[Task directions]: Transcribe the entries below word for word, starting at the line that contains "Click the Query field label" and continuing through the end of the entries. Leave the pictures out of your copy.

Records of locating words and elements
◇ ◇ ◇ ◇ ◇ ◇ ◇

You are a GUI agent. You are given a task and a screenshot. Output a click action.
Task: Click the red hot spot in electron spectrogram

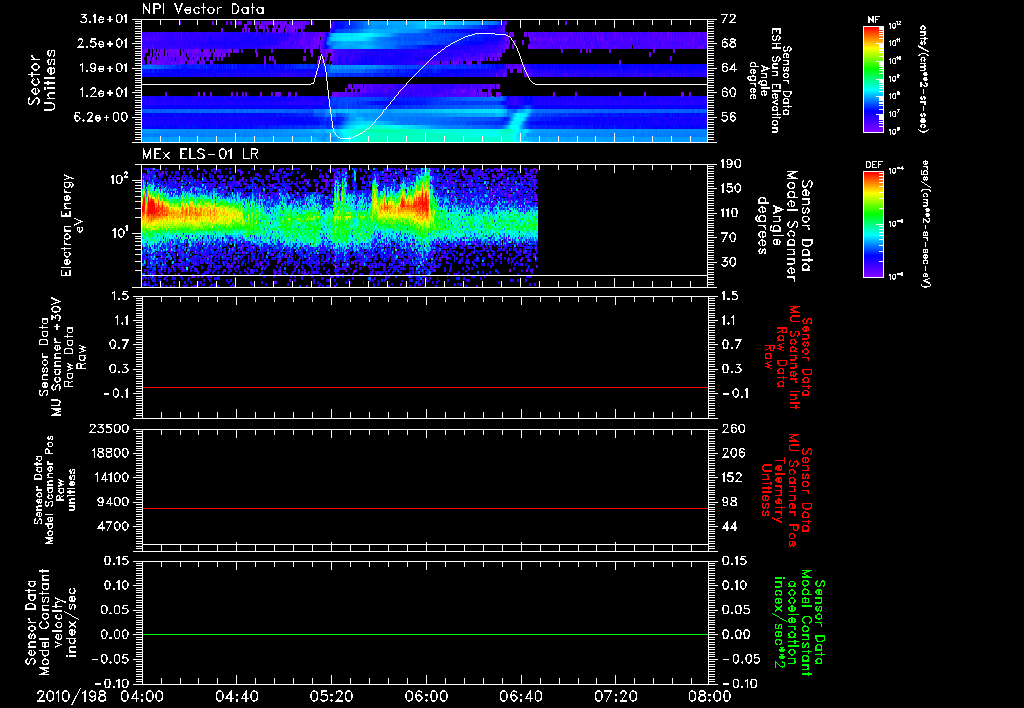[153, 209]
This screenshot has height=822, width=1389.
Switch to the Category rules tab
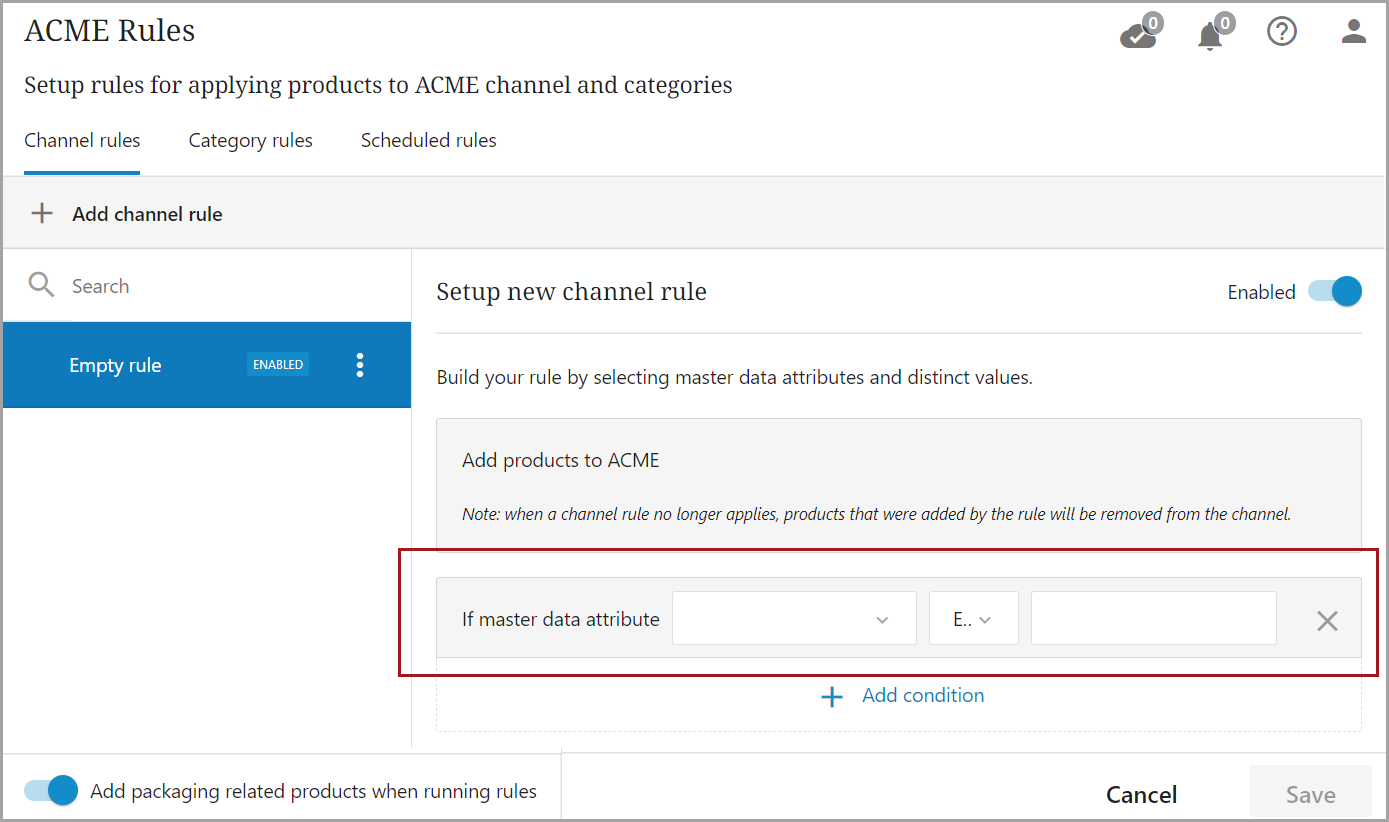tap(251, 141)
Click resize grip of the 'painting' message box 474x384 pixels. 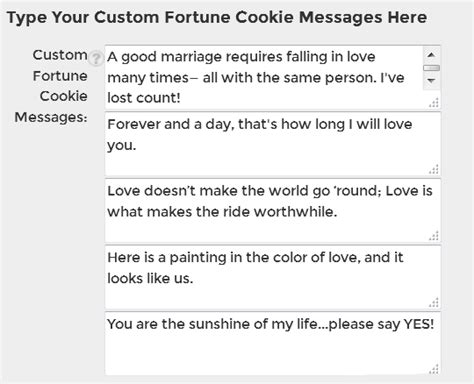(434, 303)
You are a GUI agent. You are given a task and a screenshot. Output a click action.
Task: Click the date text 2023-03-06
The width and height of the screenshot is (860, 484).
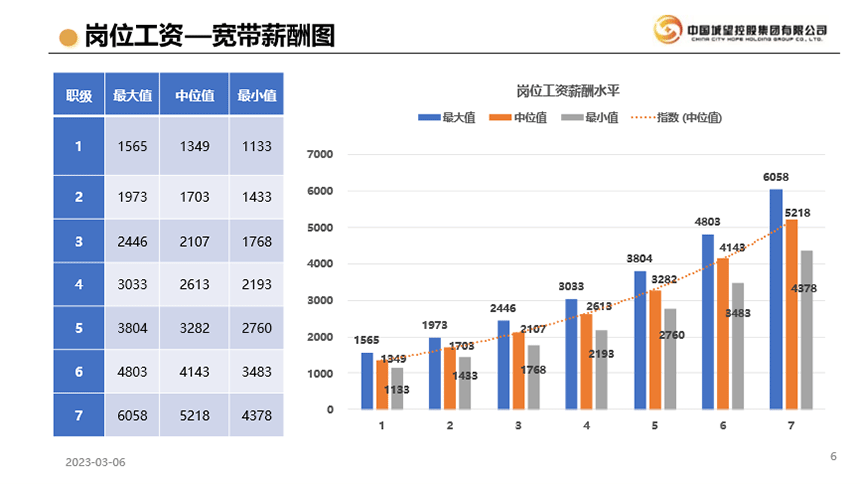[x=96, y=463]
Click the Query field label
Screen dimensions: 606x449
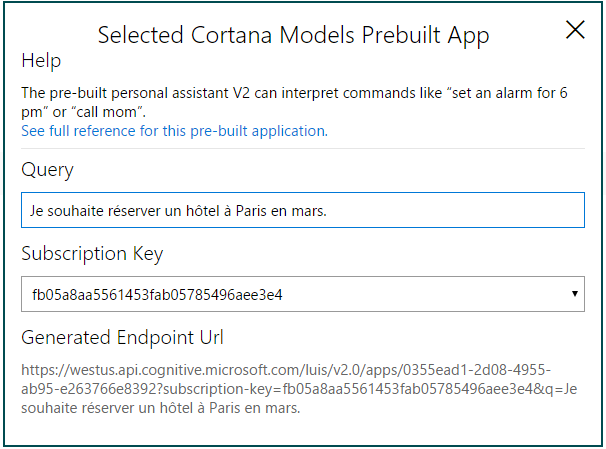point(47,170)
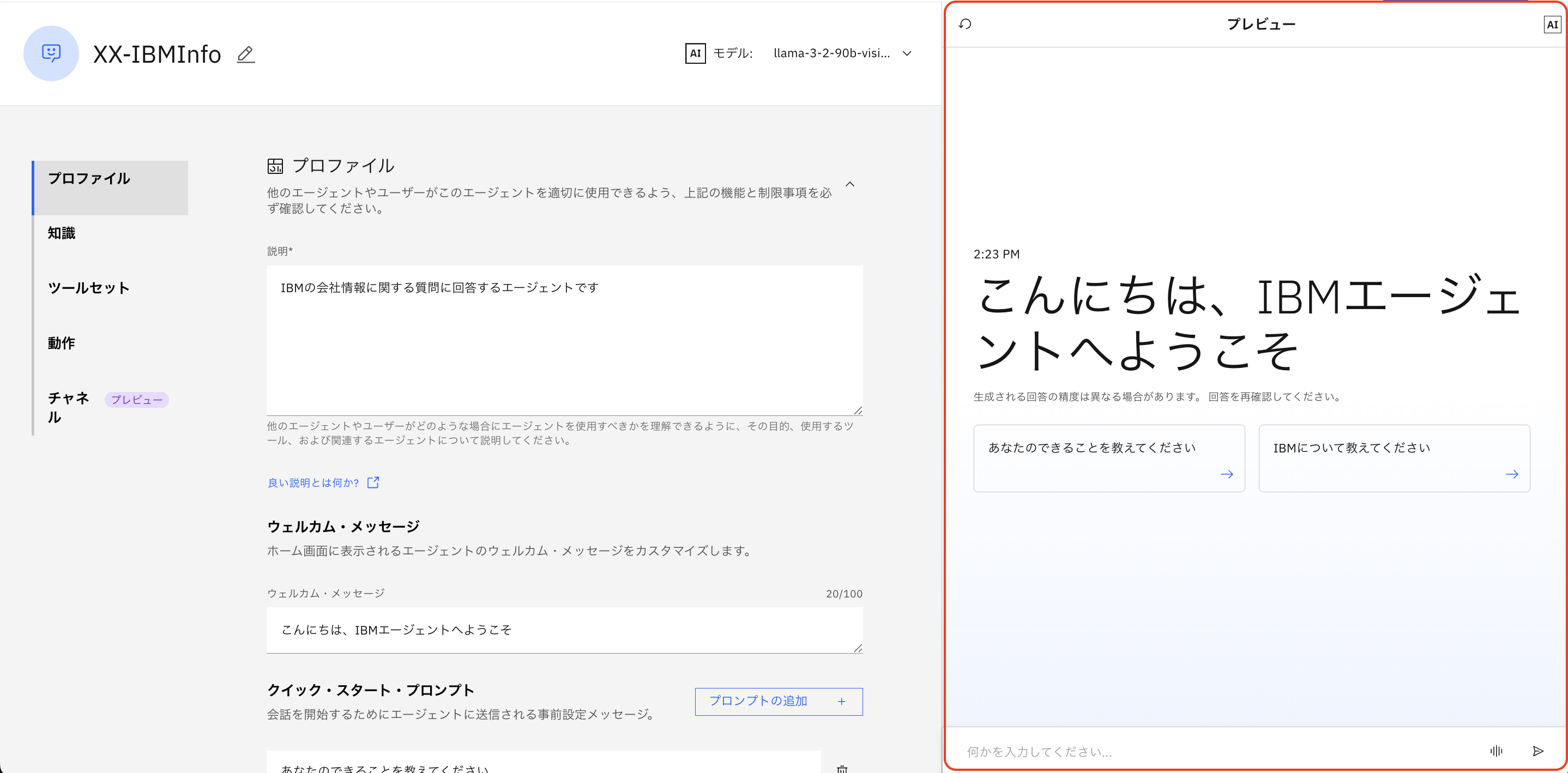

◇ ◇ ◇ ◇ ◇ ◇ ◇

[Result for this task]:
Click the Query field label
Screen dimensions: 606x449
point(47,170)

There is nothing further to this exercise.